WHAT IS BEING ASKED
The copy must match the data word for word and contain no pictures.

Data records:
____
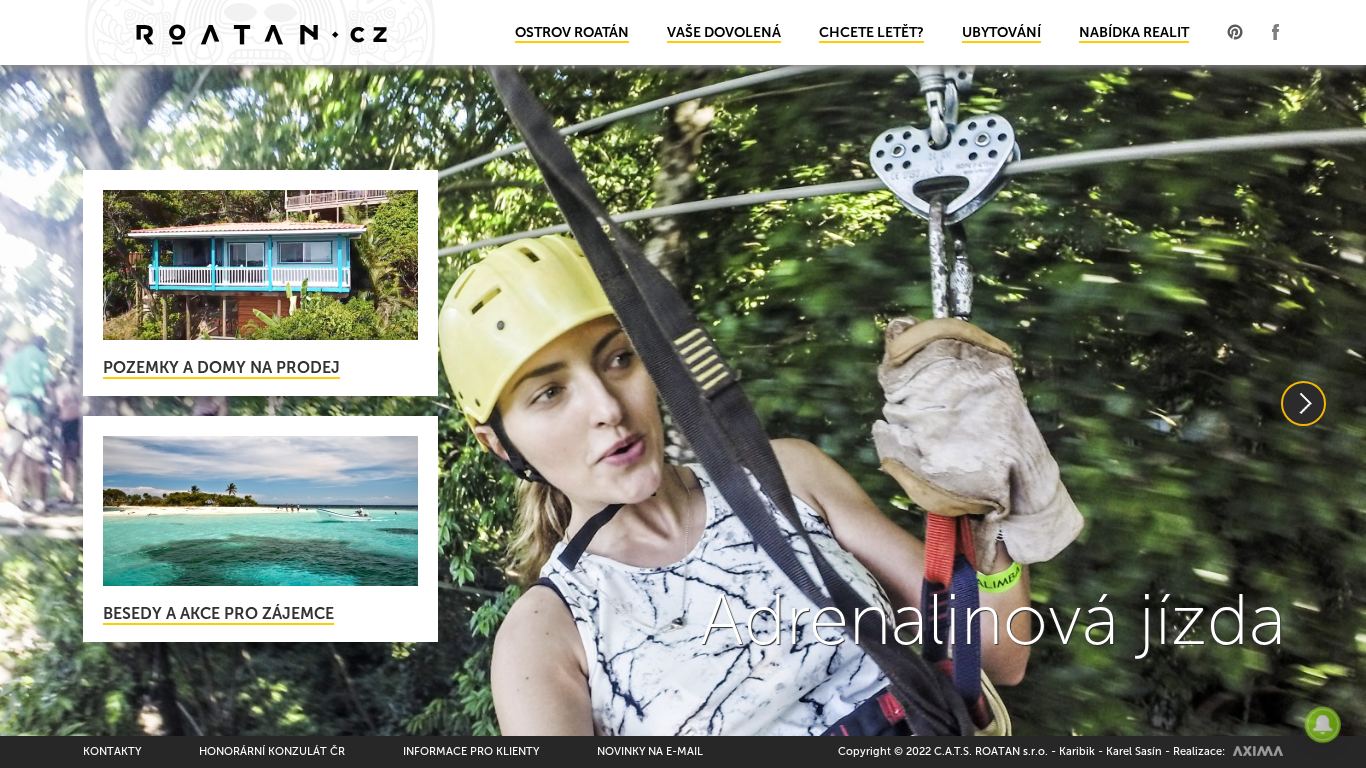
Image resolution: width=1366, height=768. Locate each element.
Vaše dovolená (724, 32)
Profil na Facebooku (1275, 32)
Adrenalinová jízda (993, 619)
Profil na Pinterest (1235, 32)
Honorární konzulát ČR (272, 751)
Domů (260, 32)
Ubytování (1001, 32)
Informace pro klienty (471, 751)
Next (1303, 403)
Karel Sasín (1134, 751)
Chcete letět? (871, 32)
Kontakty (112, 751)
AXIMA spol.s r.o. (1258, 751)
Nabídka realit (1134, 32)
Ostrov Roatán (572, 32)
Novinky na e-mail (650, 751)
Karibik (1077, 751)
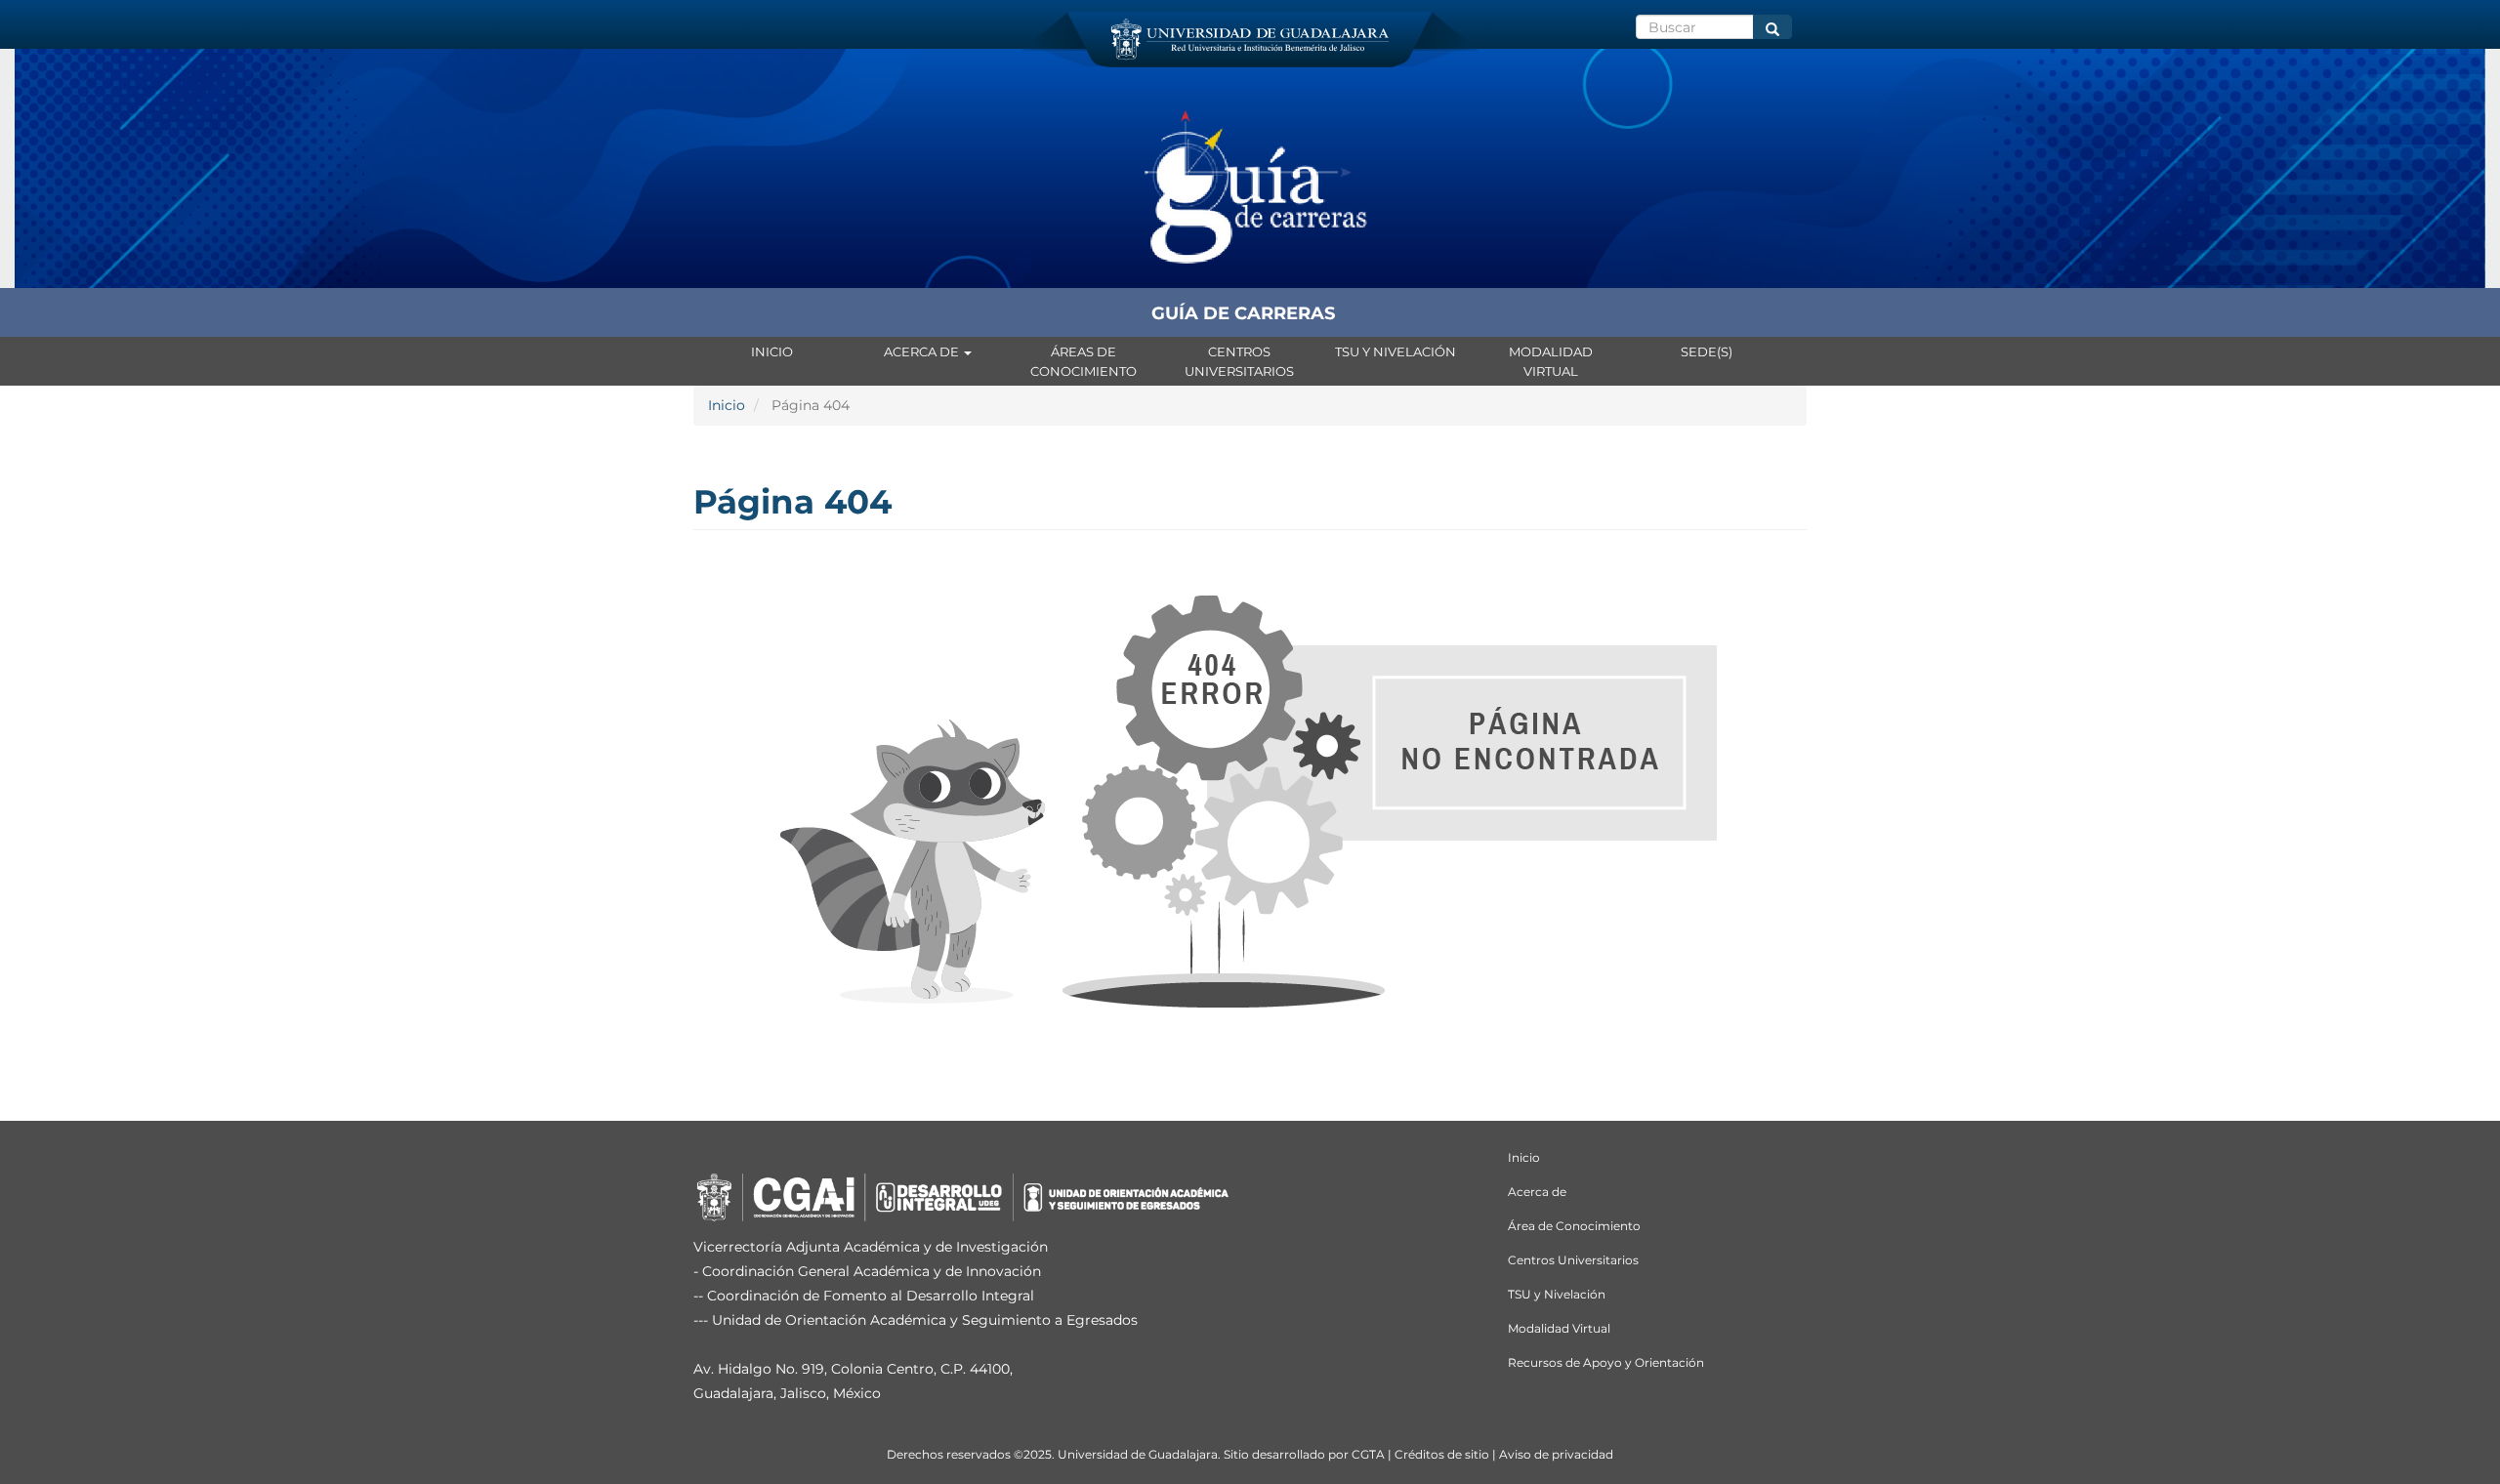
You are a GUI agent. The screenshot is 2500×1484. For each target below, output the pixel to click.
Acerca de (923, 351)
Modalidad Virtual (1551, 361)
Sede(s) (1706, 351)
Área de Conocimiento (1574, 1225)
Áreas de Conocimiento (1083, 361)
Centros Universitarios (1239, 361)
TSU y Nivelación (1395, 351)
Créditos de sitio (1442, 1454)
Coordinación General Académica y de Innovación (871, 1271)
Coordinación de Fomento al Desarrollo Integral (870, 1295)
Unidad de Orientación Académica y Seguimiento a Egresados (925, 1320)
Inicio (772, 351)
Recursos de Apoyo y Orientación (1606, 1362)
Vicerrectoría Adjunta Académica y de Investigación (870, 1247)
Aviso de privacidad (1556, 1454)
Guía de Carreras (1243, 313)
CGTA (1368, 1454)
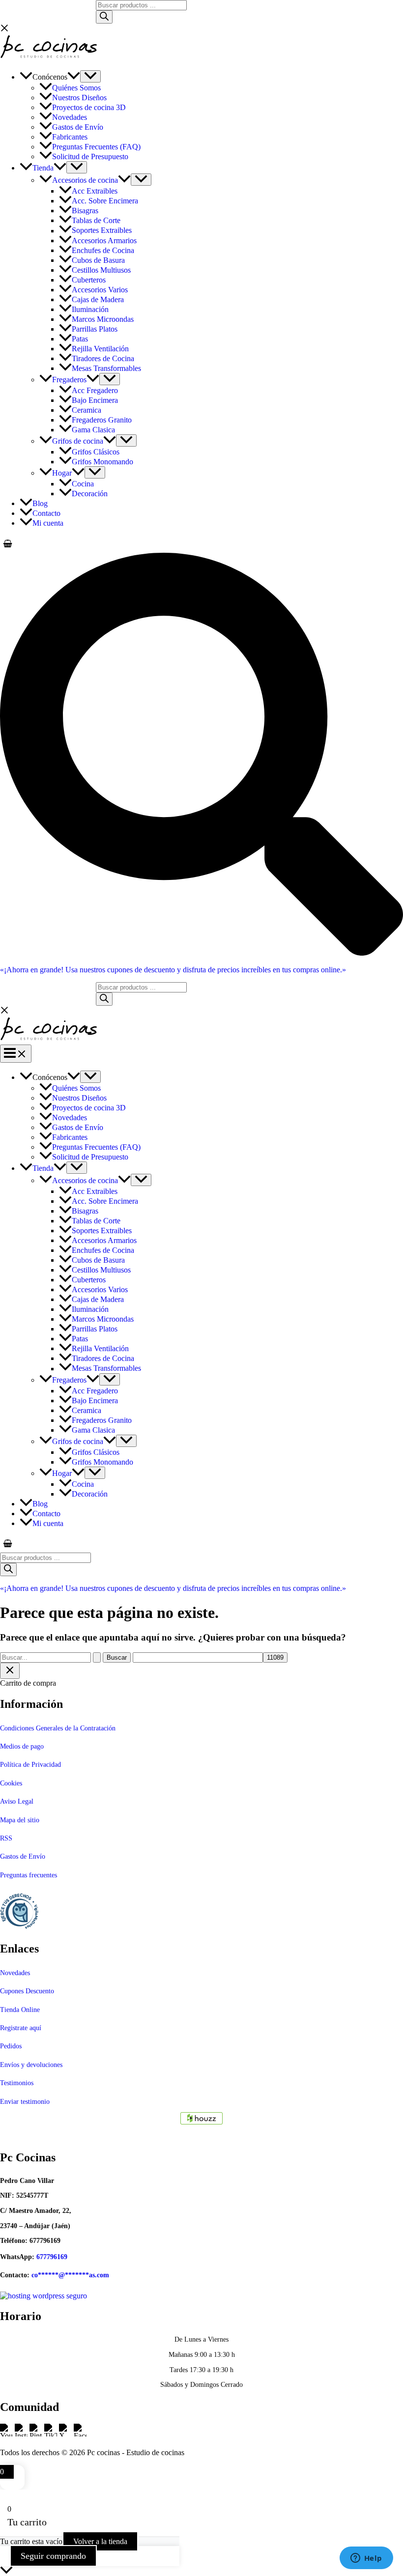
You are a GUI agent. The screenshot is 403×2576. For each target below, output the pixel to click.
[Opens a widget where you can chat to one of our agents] (366, 2559)
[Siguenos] (201, 2118)
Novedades (15, 1973)
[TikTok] (51, 2436)
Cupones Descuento (27, 1991)
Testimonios (16, 2083)
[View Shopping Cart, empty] (201, 544)
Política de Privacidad (30, 1764)
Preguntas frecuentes (28, 1875)
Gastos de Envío (22, 1856)
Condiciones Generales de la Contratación (57, 1728)
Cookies (11, 1783)
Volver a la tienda (100, 2541)
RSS (6, 1838)
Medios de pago (22, 1746)
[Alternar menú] (90, 76)
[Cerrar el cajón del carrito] (10, 1671)
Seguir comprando (53, 2556)
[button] (73, 77)
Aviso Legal (16, 1801)
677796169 (51, 2257)
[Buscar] (104, 17)
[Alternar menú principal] (15, 1054)
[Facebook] (80, 2436)
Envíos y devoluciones (31, 2064)
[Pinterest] (36, 2436)
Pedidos (11, 2046)
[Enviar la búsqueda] (97, 1657)
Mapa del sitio (19, 1820)
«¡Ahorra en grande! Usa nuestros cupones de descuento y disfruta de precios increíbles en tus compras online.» (173, 969)
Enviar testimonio (25, 2101)
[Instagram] (22, 2436)
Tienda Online (20, 2009)
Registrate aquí (20, 2028)
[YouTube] (7, 2436)
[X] (66, 2436)
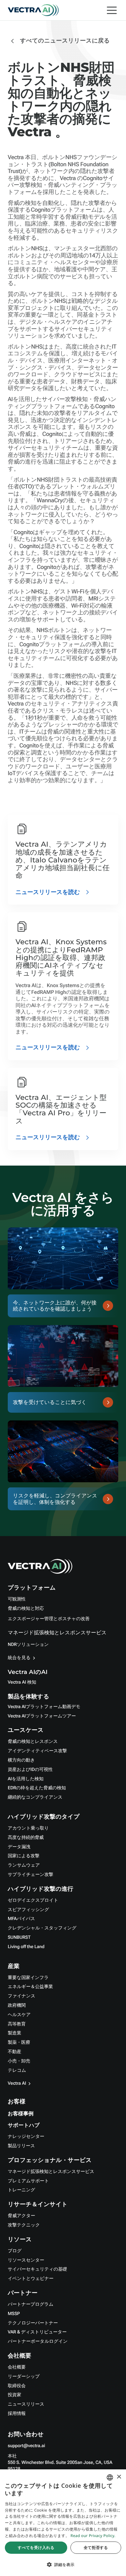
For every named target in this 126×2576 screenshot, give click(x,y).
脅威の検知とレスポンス (33, 1741)
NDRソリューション (28, 1644)
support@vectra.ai (26, 2445)
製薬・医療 (19, 2042)
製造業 (14, 2033)
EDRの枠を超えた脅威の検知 (37, 1788)
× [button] (118, 2477)
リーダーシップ (24, 2376)
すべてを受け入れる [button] (36, 2547)
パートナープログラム (30, 2304)
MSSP (14, 2313)
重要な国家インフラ (28, 1977)
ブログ (15, 2251)
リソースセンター (26, 2260)
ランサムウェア (24, 1865)
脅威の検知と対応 (26, 1608)
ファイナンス (21, 1996)
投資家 (14, 2395)
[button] (63, 2565)
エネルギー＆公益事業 (30, 1986)
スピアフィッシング (28, 1909)
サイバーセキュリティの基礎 (37, 2269)
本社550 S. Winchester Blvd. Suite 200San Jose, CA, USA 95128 (60, 2463)
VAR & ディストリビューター (37, 2332)
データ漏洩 (19, 1847)
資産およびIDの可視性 (30, 1769)
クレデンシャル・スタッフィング (42, 1928)
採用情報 (17, 2413)
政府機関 (17, 2005)
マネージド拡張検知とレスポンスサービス (57, 1632)
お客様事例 (21, 2114)
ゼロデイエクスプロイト (33, 1900)
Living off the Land (26, 1946)
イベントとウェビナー (31, 2278)
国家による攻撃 (23, 1856)
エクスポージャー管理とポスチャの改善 (48, 1618)
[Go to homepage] (33, 10)
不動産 (14, 2051)
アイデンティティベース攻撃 (37, 1751)
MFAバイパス (21, 1918)
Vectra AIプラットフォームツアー (42, 1716)
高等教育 (17, 2024)
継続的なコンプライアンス (35, 1797)
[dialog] (63, 2522)
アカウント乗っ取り (28, 1828)
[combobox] (110, 2477)
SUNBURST (19, 1937)
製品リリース (21, 2145)
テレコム (17, 2070)
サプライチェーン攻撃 (30, 1874)
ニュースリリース (26, 2404)
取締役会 (17, 2386)
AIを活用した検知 (26, 1779)
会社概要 (17, 2367)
____
OUTPUT OF THE TASK
Image resolution: width=1366, height=768. Locate each element.
Vaše dovolená (724, 32)
Profil na Facebooku (1275, 32)
Adrenalinová jízda (993, 619)
Profil na Pinterest (1235, 32)
Honorární konzulát ČR (272, 751)
Domů (260, 32)
Ubytování (1001, 32)
Informace pro klienty (471, 751)
Next (1303, 403)
Karel Sasín (1134, 751)
Chcete letět? (871, 32)
Kontakty (112, 751)
AXIMA spol.s r.o. (1258, 751)
Nabídka realit (1134, 32)
Ostrov Roatán (572, 32)
Novinky na e-mail (650, 751)
Karibik (1077, 751)
You are a GUI agent. The screenshot is 2500×1484. For each target below, output the pixel to click.
Acerca de (923, 351)
Modalidad Virtual (1551, 361)
Sede(s) (1706, 351)
Área de Conocimiento (1574, 1225)
Áreas de Conocimiento (1083, 361)
Centros Universitarios (1239, 361)
TSU y Nivelación (1395, 351)
Créditos de sitio (1442, 1454)
Coordinación General Académica y de Innovación (871, 1271)
Coordinación de Fomento al Desarrollo Integral (870, 1295)
Unidad de Orientación Académica y Seguimiento a Egresados (925, 1320)
Inicio (772, 351)
Recursos de Apoyo y Orientación (1606, 1362)
Vicerrectoría Adjunta Académica y de Investigación (870, 1247)
Aviso de privacidad (1556, 1454)
Guía de Carreras (1243, 313)
CGTA (1368, 1454)
You are a GUI agent. The screenshot is 403×2576. For each target below, output the pixel to click.
[Opens a widget where you can chat to one of our agents] (366, 2559)
[Siguenos] (201, 2118)
Novedades (15, 1973)
[TikTok] (51, 2436)
Cupones Descuento (27, 1991)
Testimonios (16, 2083)
[View Shopping Cart, empty] (201, 544)
Política de Privacidad (30, 1764)
Preguntas frecuentes (28, 1875)
Gastos de Envío (22, 1856)
Condiciones Generales de la Contratación (57, 1728)
Cookies (11, 1783)
Volver a la tienda (100, 2541)
RSS (6, 1838)
Medios de pago (22, 1746)
[Alternar menú] (90, 76)
[Cerrar el cajón del carrito] (10, 1671)
Seguir comprando (53, 2556)
[button] (73, 77)
Aviso Legal (16, 1801)
677796169 (51, 2257)
[Buscar] (104, 17)
[Alternar menú principal] (15, 1054)
[Facebook] (80, 2436)
Envíos y devoluciones (31, 2064)
[Pinterest] (36, 2436)
Pedidos (11, 2046)
[Enviar la búsqueda] (97, 1657)
Mapa del sitio (19, 1820)
«¡Ahorra en grande! Usa nuestros cupones de descuento y disfruta de precios increíbles en tus compras online.» (173, 969)
Enviar testimonio (25, 2101)
[Instagram] (22, 2436)
Tienda Online (20, 2009)
Registrate aquí (20, 2028)
[YouTube] (7, 2436)
[X] (66, 2436)
For every named target in this 126×2576 screenshot, give click(x,y).
脅威の検知とレスポンス (33, 1741)
NDRソリューション (28, 1644)
support@vectra.ai (26, 2445)
製薬・医療 (19, 2042)
製造業 (14, 2033)
EDRの枠を超えた脅威の検知 (37, 1788)
× [button] (118, 2477)
リーダーシップ (24, 2376)
すべてを受け入れる [button] (36, 2547)
パートナープログラム (30, 2304)
MSSP (14, 2313)
重要な国家インフラ (28, 1977)
ブログ (15, 2251)
リソースセンター (26, 2260)
ランサムウェア (24, 1865)
脅威の検知と対応 (26, 1608)
ファイナンス (21, 1996)
投資家 (14, 2395)
[button] (63, 2565)
エネルギー＆公益事業 (30, 1986)
スピアフィッシング (28, 1909)
サイバーセキュリティの基礎 (37, 2269)
本社550 S. Winchester Blvd. Suite 200San Jose, CA, USA 95128 (60, 2463)
VAR & ディストリビューター (37, 2332)
データ漏洩 (19, 1847)
資産およびIDの可視性 (30, 1769)
クレデンシャル・スタッフィング (42, 1928)
採用情報 (17, 2413)
政府機関 (17, 2005)
マネージド拡張検知とレスポンスサービス (57, 1632)
お客様事例 (21, 2114)
ゼロデイエクスプロイト (33, 1900)
Living off the Land (26, 1946)
イベントとウェビナー (31, 2278)
国家による攻撃 (23, 1856)
エクスポージャー管理とポスチャの改善 (48, 1618)
[Go to homepage] (33, 10)
不動産 (14, 2051)
アイデンティティベース攻撃 (37, 1751)
MFAバイパス (21, 1918)
Vectra AIプラットフォームツアー (42, 1716)
高等教育 (17, 2024)
継続的なコンプライアンス (35, 1797)
[dialog] (63, 2522)
アカウント乗っ取り (28, 1828)
[combobox] (110, 2477)
SUNBURST (19, 1937)
製品リリース (21, 2145)
テレコム (17, 2070)
サプライチェーン攻撃 (30, 1874)
ニュースリリース (26, 2404)
取締役会 (17, 2386)
AIを活用した検知 (26, 1779)
会社概要 (17, 2367)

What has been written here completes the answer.